Apr 30 2008

Coroutines in Objective-C

I’ve started using NSOperation in a few places in Cloudy, which means I’m backsliding into using threads and locking and so forth. It definitely makes writing network code easier than Cocoa’s asynchronous API, but I really don’t want to get into a morass of threads.

What I’d really like to use are Actors. In a nutshell, an Actor is an object that has its own [cooperative] thread and message queue. Actors interact by message-passing instead of shared state. The idea is to eliminate the need for standard synchronization primitives like semaphors and locks, and get rid of the race conditions and deadlocks that plague multi-threaded programs.

The page I linked to above is from Revactor, a new Actor implementation for Ruby 1.9; Actors are also built into languages like Erlang and Io.

The only hard part about implementing Actors in Obj-C appears to be the underlying dependency on coroutines. Steve Dekorte [author of Io] has a C coroutine implementation ; when I discovered that last year, I then found an Objective-C wrapper for it, but that relies on a HigherOrderMessaging library which is incompatible with OS X 10.5 and hasn’t yet been updated.

So I’ve gone DIY.

I started with Steve Dekorte’s coroutine library, but unfortunately it doesn’t build on 10.5 … and when I got it to build, I then ran into a bug in the system header … and by the time I’d worked around that, I knew the code well enough that I pretty much rewrote it. Doing this made it much shorter and clearer, since Steve’s code is cross-platform and supports three different implementations, while all I care about is OS X 10.5. I got it down to 150 lines of C.

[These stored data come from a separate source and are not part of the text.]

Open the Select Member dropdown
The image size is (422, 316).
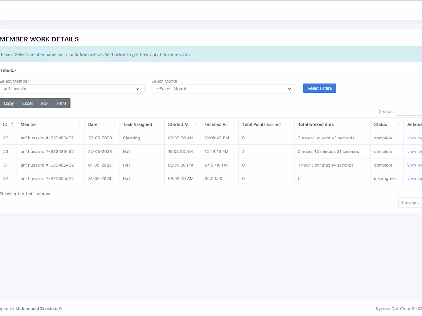pyautogui.click(x=72, y=88)
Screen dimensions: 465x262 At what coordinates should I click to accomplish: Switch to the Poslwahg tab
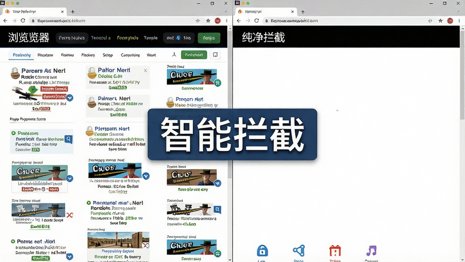click(22, 55)
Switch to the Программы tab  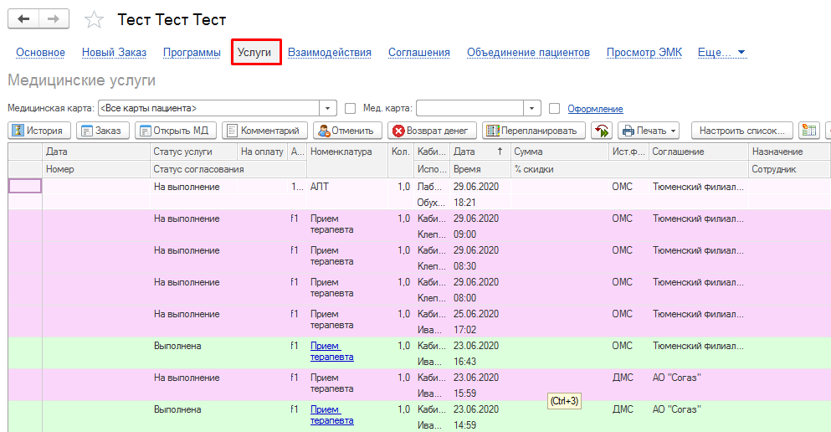pos(192,53)
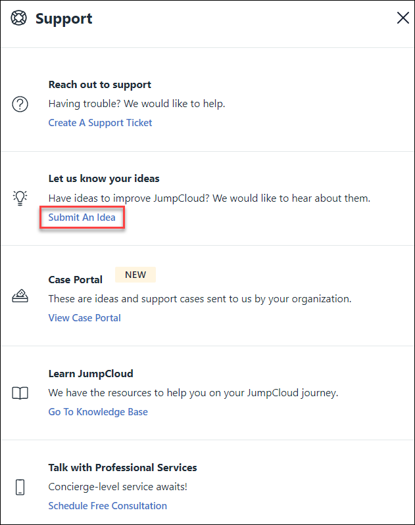Screen dimensions: 415x525
Task: Select the Let us know your ideas heading
Action: point(104,179)
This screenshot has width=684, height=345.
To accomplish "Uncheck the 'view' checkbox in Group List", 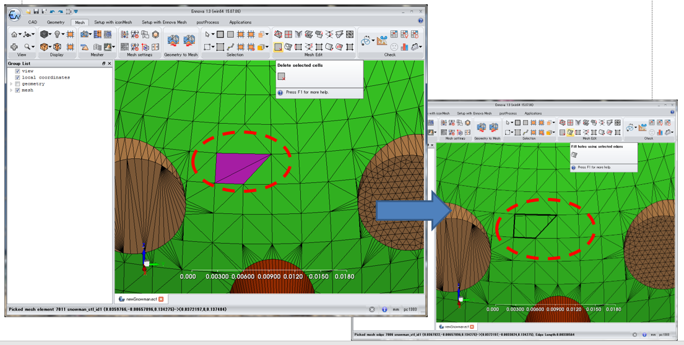I will click(17, 71).
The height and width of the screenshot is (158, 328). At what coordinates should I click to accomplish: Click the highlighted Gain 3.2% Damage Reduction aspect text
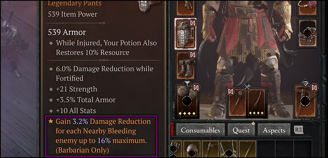coord(101,136)
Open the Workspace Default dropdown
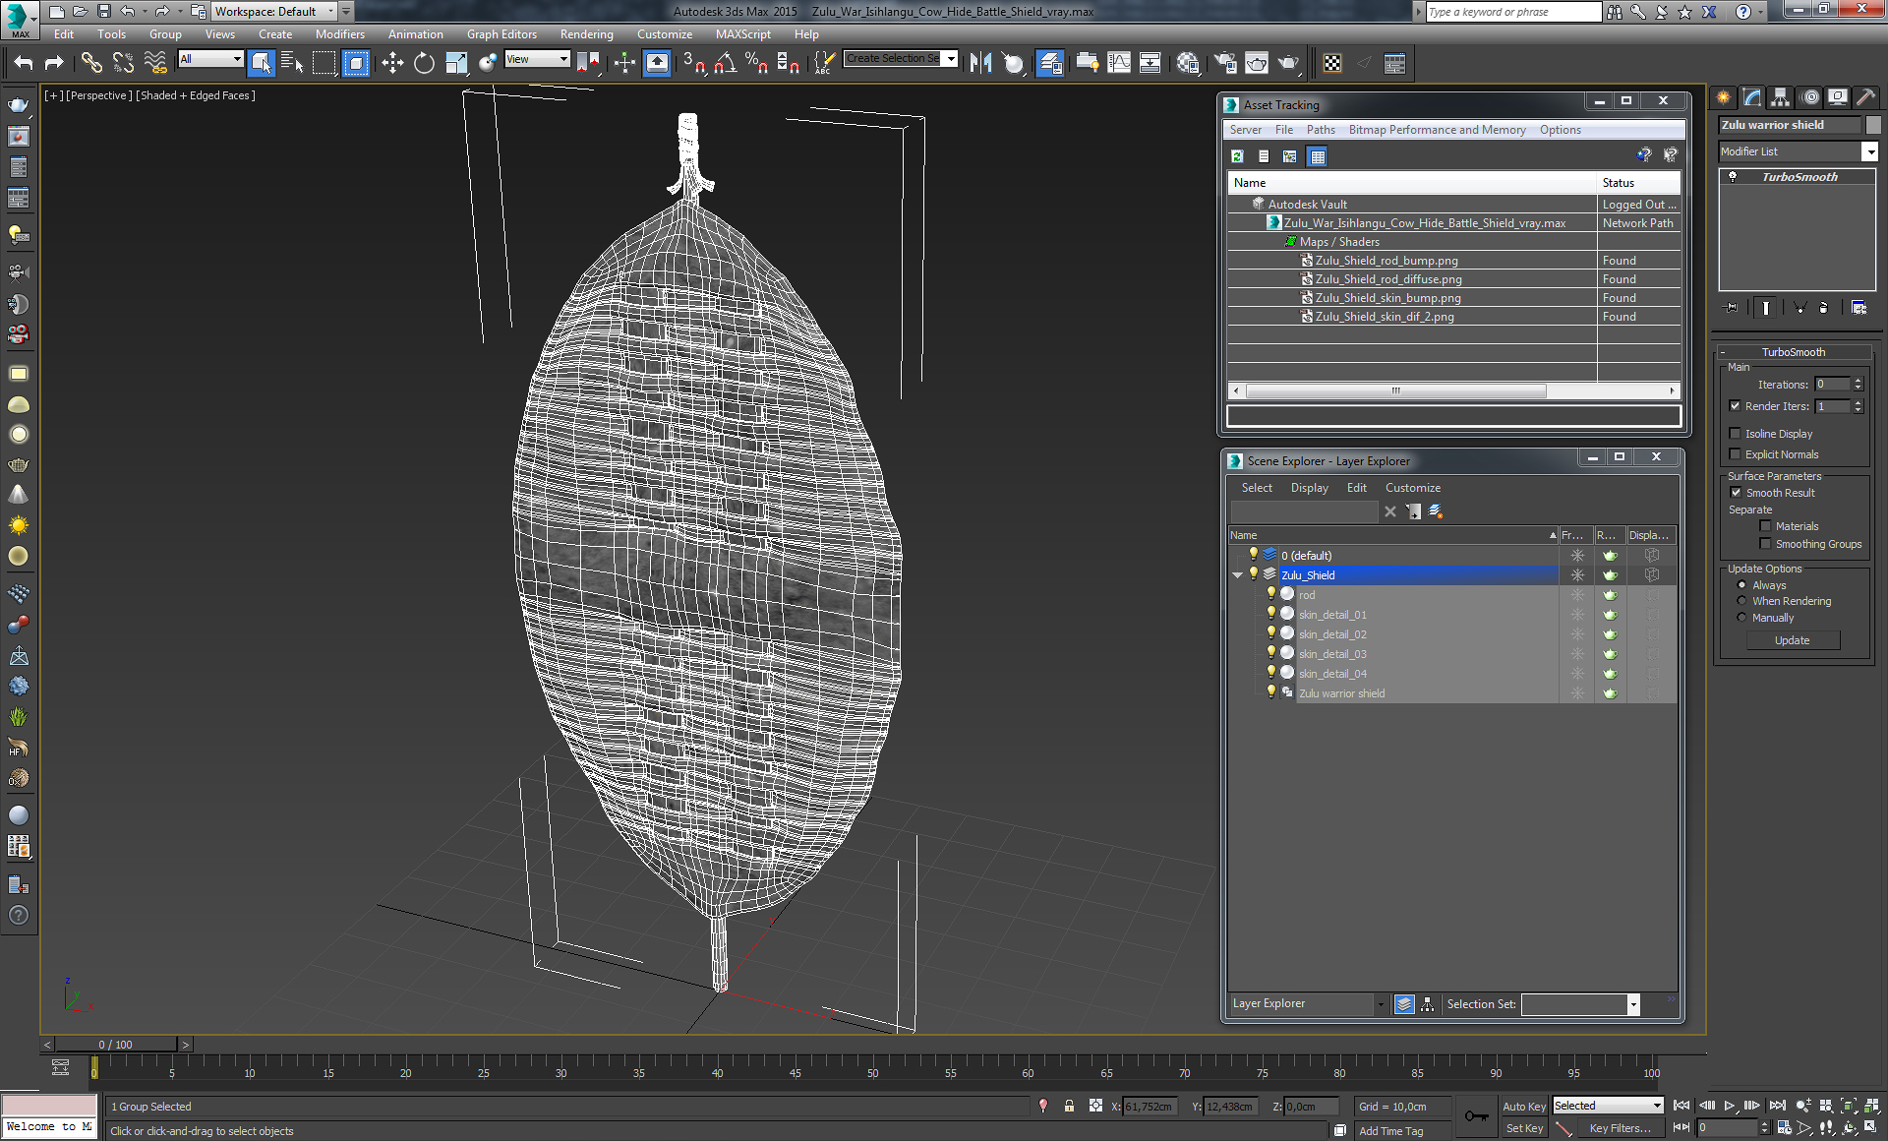Viewport: 1888px width, 1141px height. tap(275, 12)
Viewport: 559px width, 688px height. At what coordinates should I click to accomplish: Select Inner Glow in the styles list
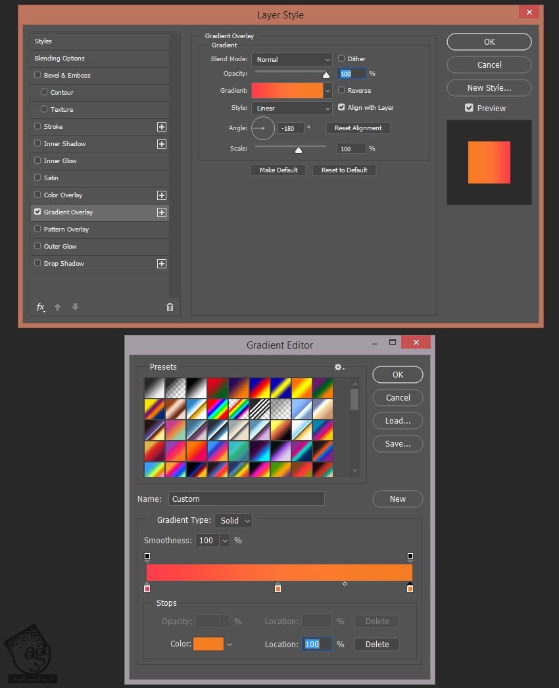[x=61, y=161]
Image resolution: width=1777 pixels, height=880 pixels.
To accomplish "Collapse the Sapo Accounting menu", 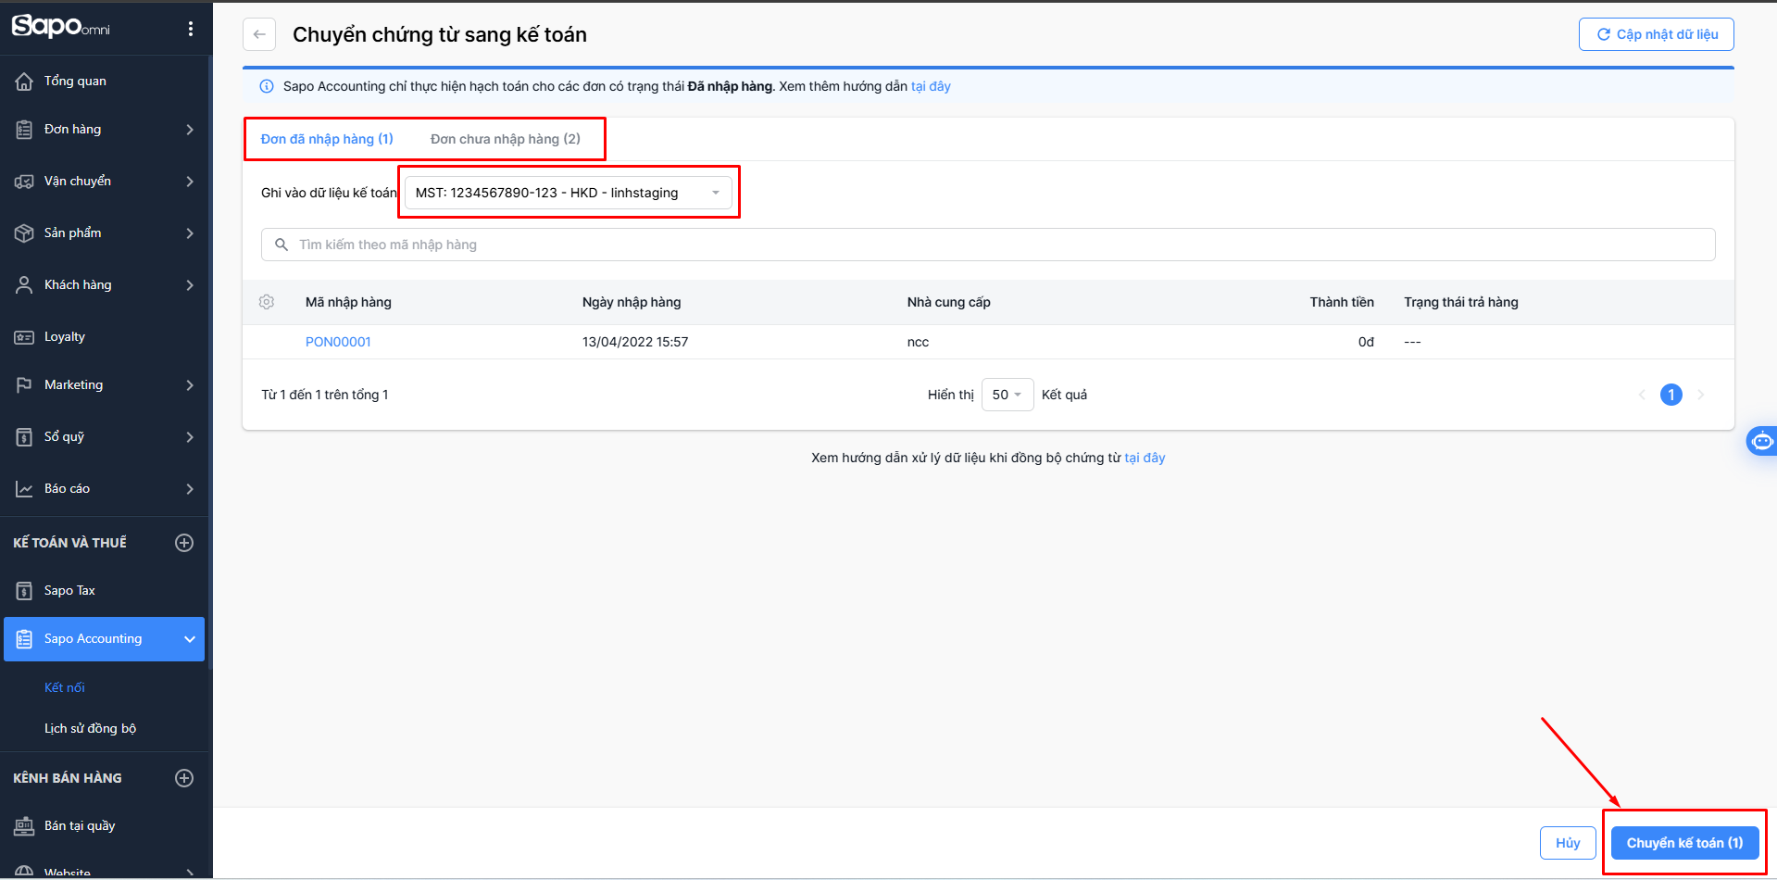I will pyautogui.click(x=189, y=639).
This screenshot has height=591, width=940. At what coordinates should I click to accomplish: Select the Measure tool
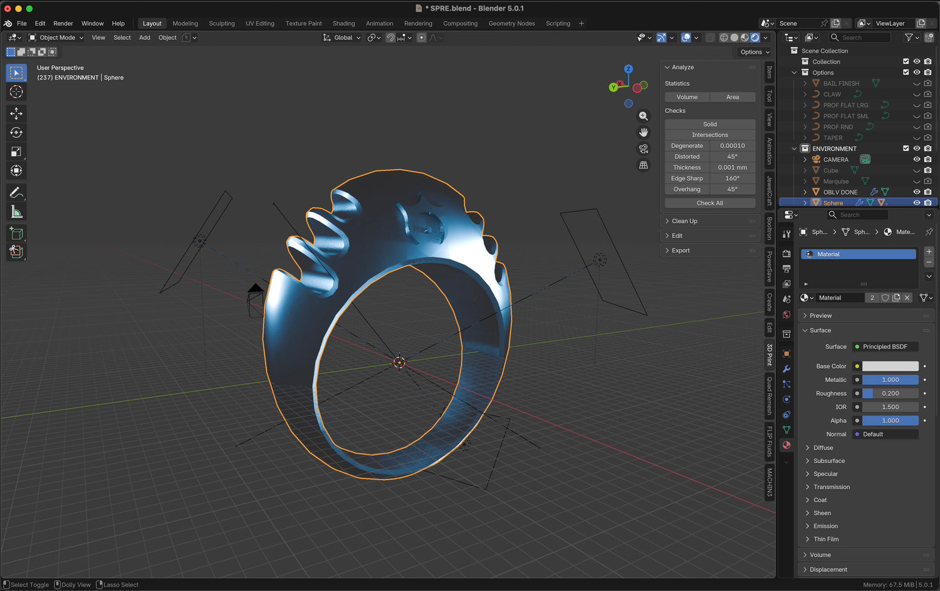(x=16, y=212)
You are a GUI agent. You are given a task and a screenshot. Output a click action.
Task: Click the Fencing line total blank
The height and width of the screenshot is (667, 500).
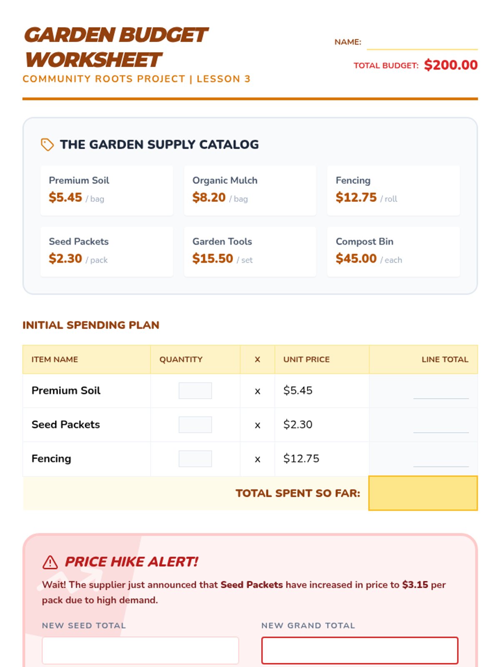(440, 460)
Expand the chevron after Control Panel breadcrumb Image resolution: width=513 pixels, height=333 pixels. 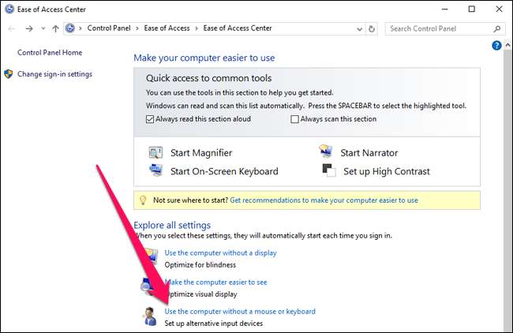[137, 28]
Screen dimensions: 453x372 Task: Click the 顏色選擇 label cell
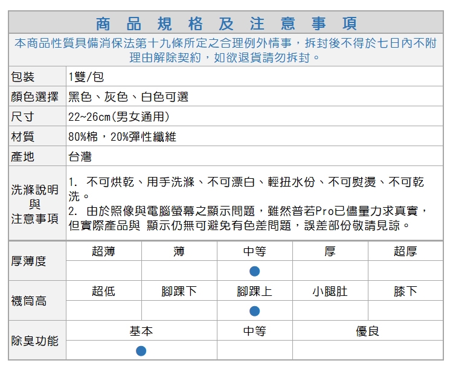34,97
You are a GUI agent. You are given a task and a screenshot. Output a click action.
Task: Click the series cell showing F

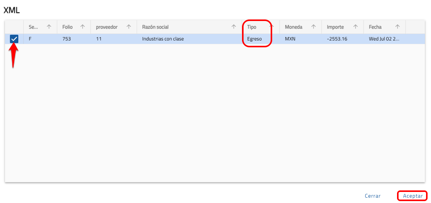30,39
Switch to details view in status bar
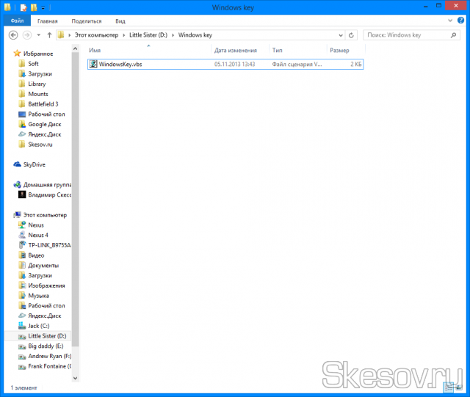Screen dimensions: 470x397 449,387
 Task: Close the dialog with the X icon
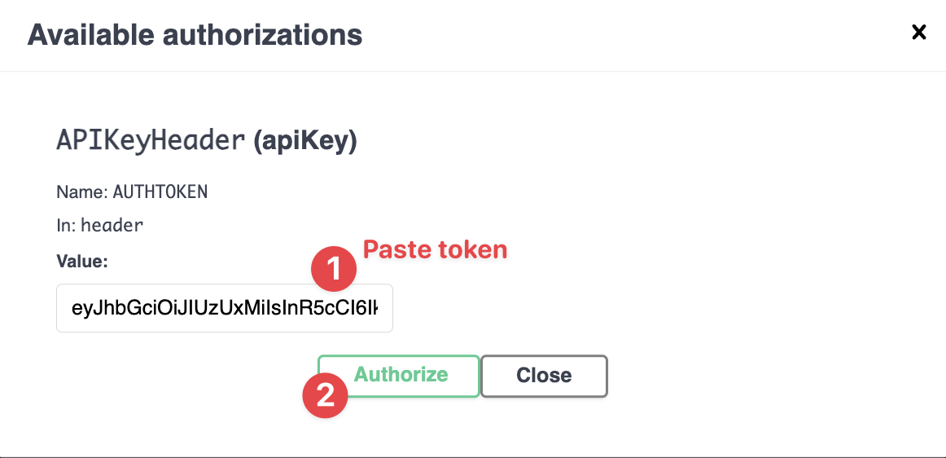coord(918,32)
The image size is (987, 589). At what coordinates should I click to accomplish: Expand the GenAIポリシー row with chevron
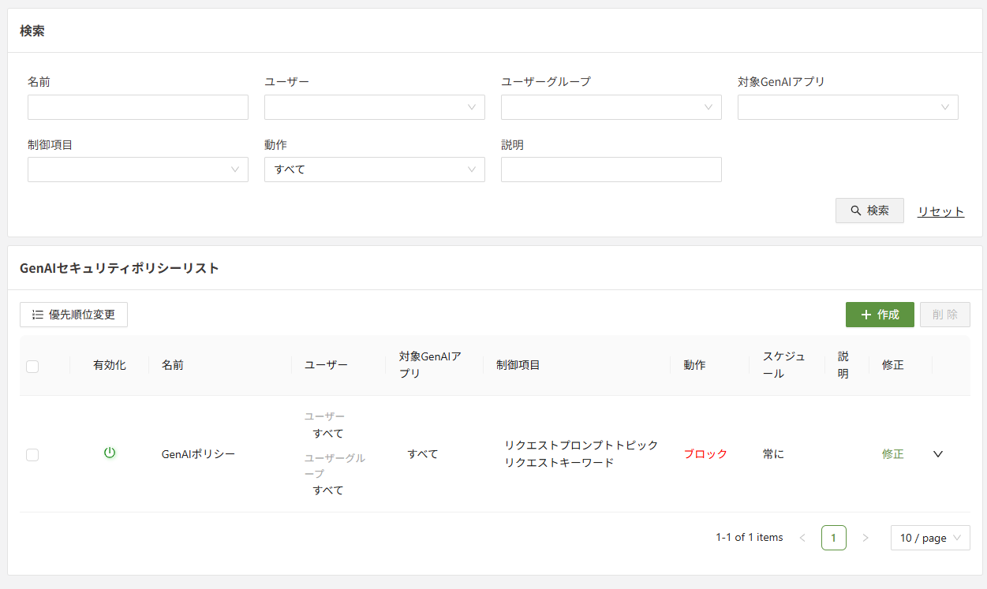tap(938, 454)
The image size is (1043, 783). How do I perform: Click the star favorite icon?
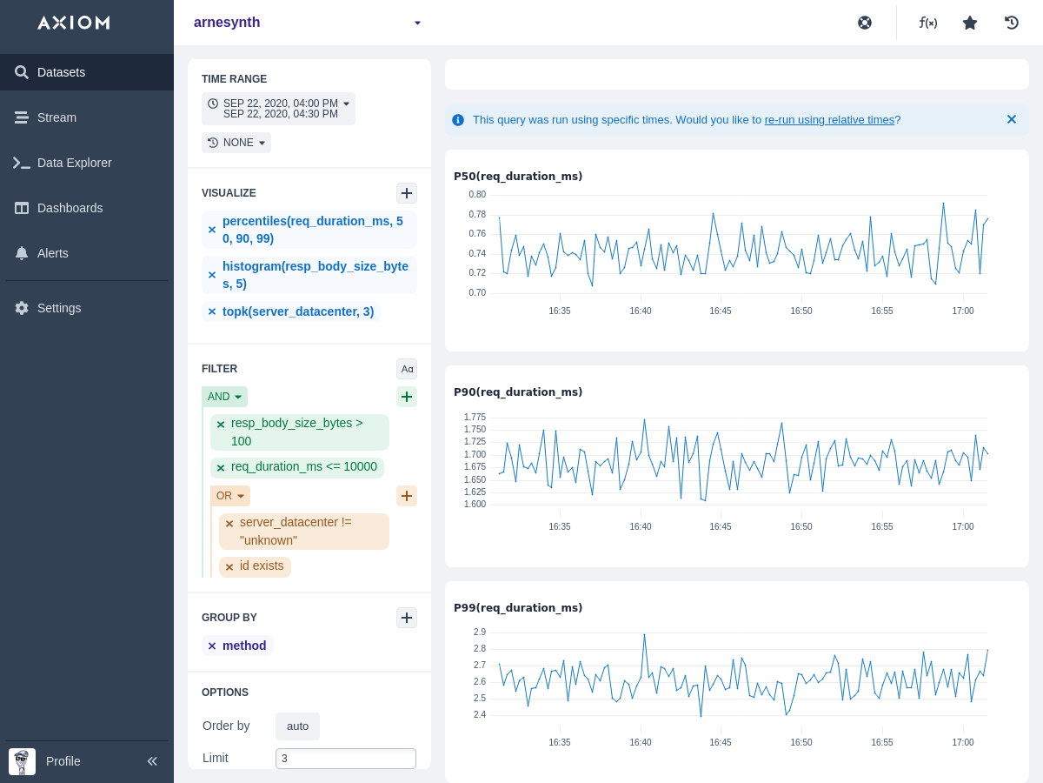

Then I wrote a pretty simple Objective-C wrapper around it, under 200 lines. (Here’s the header.)

Come ‘n’ get it…

The work in progress is in my Mercurial repository if you want to check it out. It’s grandly titled “Actors”, but all that’s in it so far is the coroutine implementation.

Needless to say, this is currently for amusement purposes only; do not use it in real code. In particular, I strongly suspect that there are going to be problems getting Objective-C exceptions and autorelease pools to work correctly in coroutines. I’ll try to explore that next.


7 Responses to “Coroutines in Objective-C”

  • paracelsvs (LJ) Says:

    Well, I made this earlier:

    http://www.cocoadev.com/index.pl?CSCoroutine

    It has no external dependencies, is very short and simple, and uses proxy objects to make invocations as simple and straightforward as possible. It is thread safe and allows having coroutines jump between threads. Using it together with exceptions is possible but requires care.

    See http://www.cocoadev.com/index.pl?CSCoroutineTest for examples of how it works.

  • Jens Ayton Says:

    “Actors interact by message-passing instead of shared state.”

    I love the way people keep reinventing OO. :-) (I like the idea of actors, mind, but they’re basically OO as described by Alan Kay with the implied assumption of synchronous operation removed.)

  • chanson (LJ) Says:

    The wonderful thing about NSOperation is that, so long as you stay away from shared state, you don’t have to manage threads yourself.

    Furthermore, there’s no reason that actors have to correspond to cooperative threads. There’s nothing inherently superior in cooperative threading - if you can use preemptive OS-supplied threading, especially via indirect mechanisms like NSOperation, you can take better advantage of multiple CPUs than if you try to multiplex everything.

    The real problem in dealing with threaded code is manipulation of shared state, and that’s going to be a problem regardless of whether your threads are preemptive or cooperative. The only way to truly solve it is to avoid shared state as much as possible, and be as rigorous as possible in what you can’t avoid. Going cooperative-everything just sweeps the problem under the rug; you still have to get all your “yield” calls right, for one thing.

  • Steven Harms Says:

    A cloudy-related post sans Cloudy himself. For shame!

  • Jens Alfke Says:

    Steven — You mean “herself” =)

  • Jens Alfke Says:

    Jens — Actually, the Actor model dates back to 1973, so it’s unfair to say it’s “reinventing OO”. If anything, it’s probably closer to the original simulation-based roots of Simula than Alan Kay’s work on Smalltalk-72.

    And asynchronous message delivery is a huge change. I’ve been trying to follow the theoretical underpinnings, and they’re very weird, being directly based on Special Relativity’s notions of limited causality. (And in fact this is all like the way peers communicate on a network, so it’s going to be useful for me whether or not I implement Actors at the micro-level inside Cloudy itself.)

  • Steven Harms Says:

    Jens,

    I should be rather embarrassed by this error considering that I see the undersides of clouds all day long.